The Reserve Bank of India (RBI) will seek a legal opinion in the Kotak Mahindra Bank’s promoter holding issue. The Bombay High Court last month adjourned its hearing of a writ petition filed by the bank challenging the RBI’s rules on promoters’ shareholding in private banks till January 2020 due to time constraints. According to sources, the RBI is seeking a legal opinion on whether it should file a petition for an early hearing in the case or move ahead with enforcement action, the Economic Times reported.
The bank had filed a petition in the court in December 2019 challenging the RBI directive of August 13, 2019. The RBI had directed the bank to dilute the promoter’s shareholding from around 30 per cent to a maximum of 20 per cent of its paid-up voting equity capital by December 31, 2018, and to 15 per cent by March 31, 2020.
Though the court did not grant the bank any interim relief, the RBI had not levied any penalties on Kotak Mahindra Bank since the case was pending before the court.
The court last month asked for an affidavit from the bank promoters stating that they had complied with the RBI’s directive to dilute the promoter’s shareholding. A division bench of Justices AS Oka and MS Sanklecha sought to know as to why the bank had approached the court and why the promoters had not challenged the RBI orders.
The high court had in the past on two hearings refused to grant any interim relief to the bank. In the petition, the bank sought to widen the definition of the paid-up equity capital to include the preference shares as well beyond the present equity voting capital. It also questioned the laws related to the capping of the shareholding at a more fundamental level, asking if there was a legal basis to have shareholding caps.
As per the bank’s plea, the RBI had initially requested it to only dilute promoter shareholding of its paid-up capital. However, the disputable letter sought dilution of paid-up voting equity capital. As per the plea, after receiving the letter from the RBI, the bank wrote two letters — one on September 4, 2018, to the RBI and the other on September 24, 2018, to the RBI governor — seeking clarification, but haven’t received a reply since.

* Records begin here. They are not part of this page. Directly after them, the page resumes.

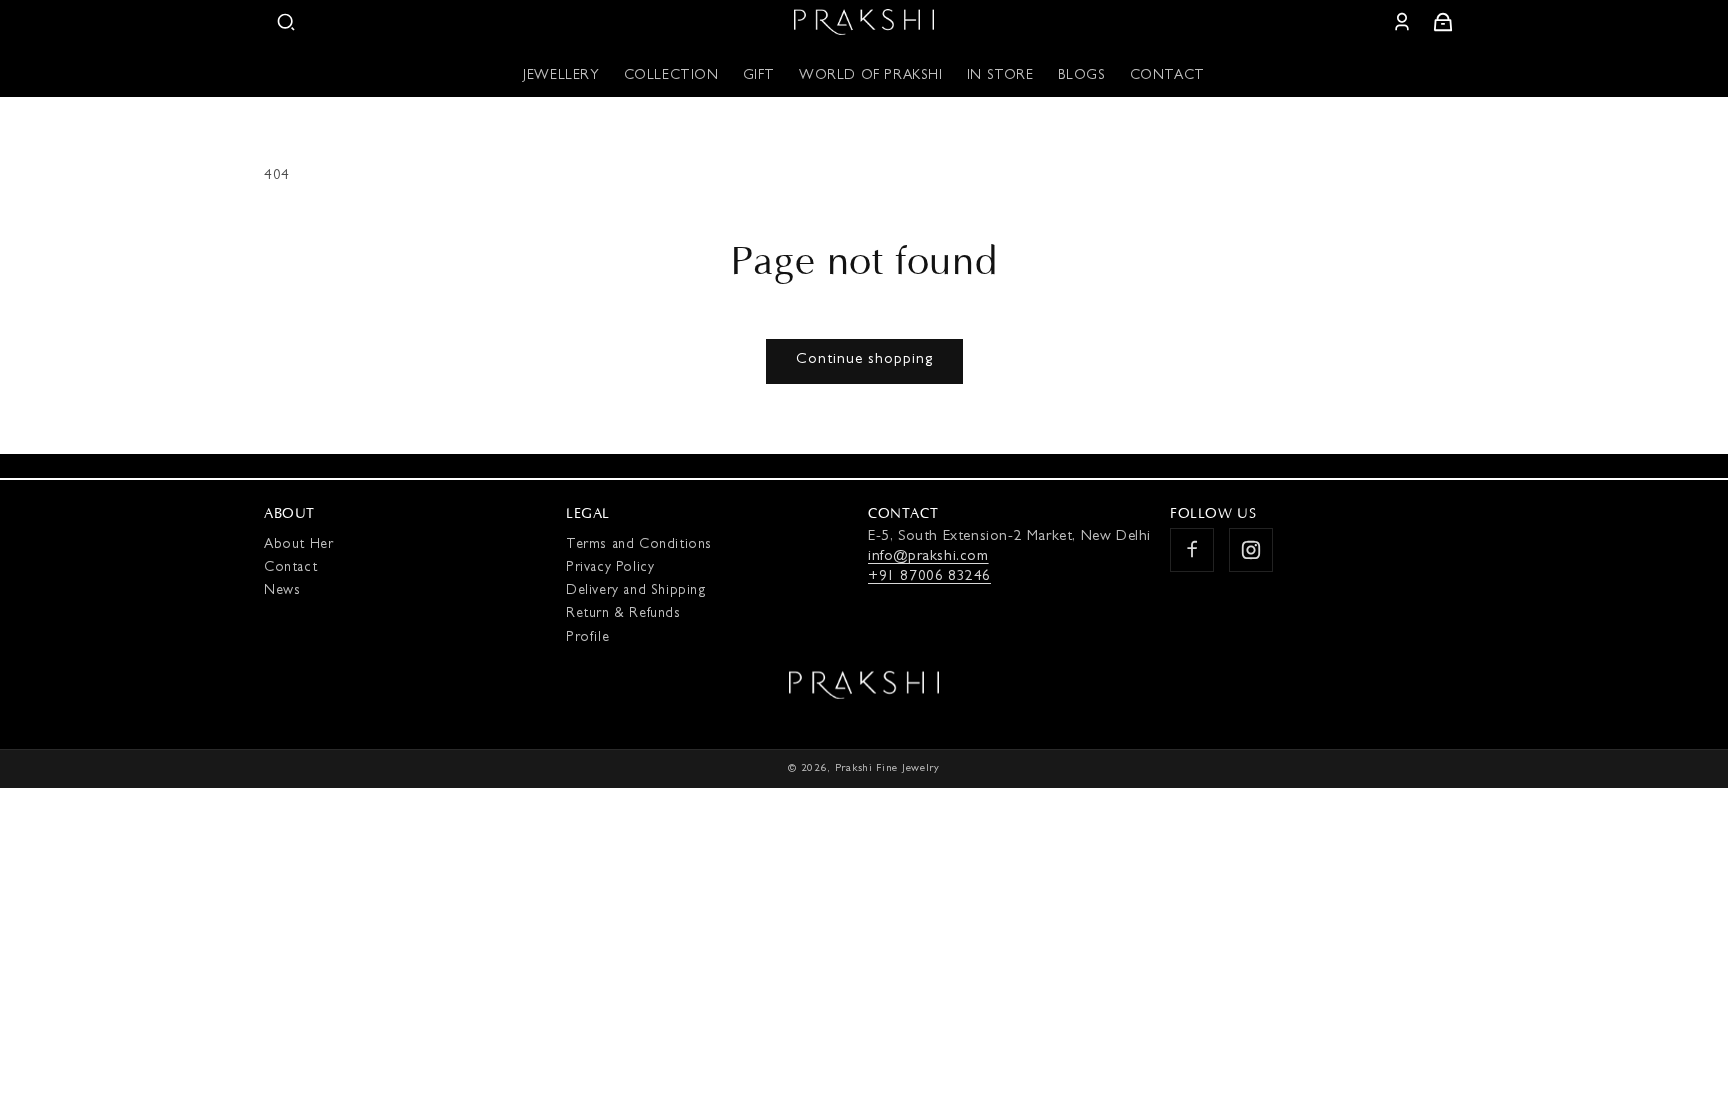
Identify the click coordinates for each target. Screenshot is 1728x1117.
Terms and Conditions (639, 545)
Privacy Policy (610, 568)
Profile (587, 638)
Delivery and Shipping (636, 591)
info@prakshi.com (928, 557)
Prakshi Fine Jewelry (887, 768)
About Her (298, 545)
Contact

In the previous hearing on December 17, 2018, RBI counsel opposed the plea and said the reason behind asking for promoter stake dilution was to ensure voting power was not in the hands of one single group. The lender in its petition has termed the RBI’s directive as “arbitrary, without any authority of law and contrary to the provisions of the Banking Regulation Act, and Article 14 and 19(1)(g) of the Constitution”.
A petitioner even said the RBI has the power to issue directions requiring reduction of promoter shareholding in banking companies. He added the said power can only be exercised with reference to the petitioner’s paid-up capital and not in relation to its paid-up voting equity capital.
The bank has asked the court to quash and set aside the RBI directions on equity dilution. It has also pleaded with the court to declare that the reduction of promoter shareholding should be considered complied with if it is achieved as a percentage of the paid-up capital and not the paid-up voting equity capital of the bank.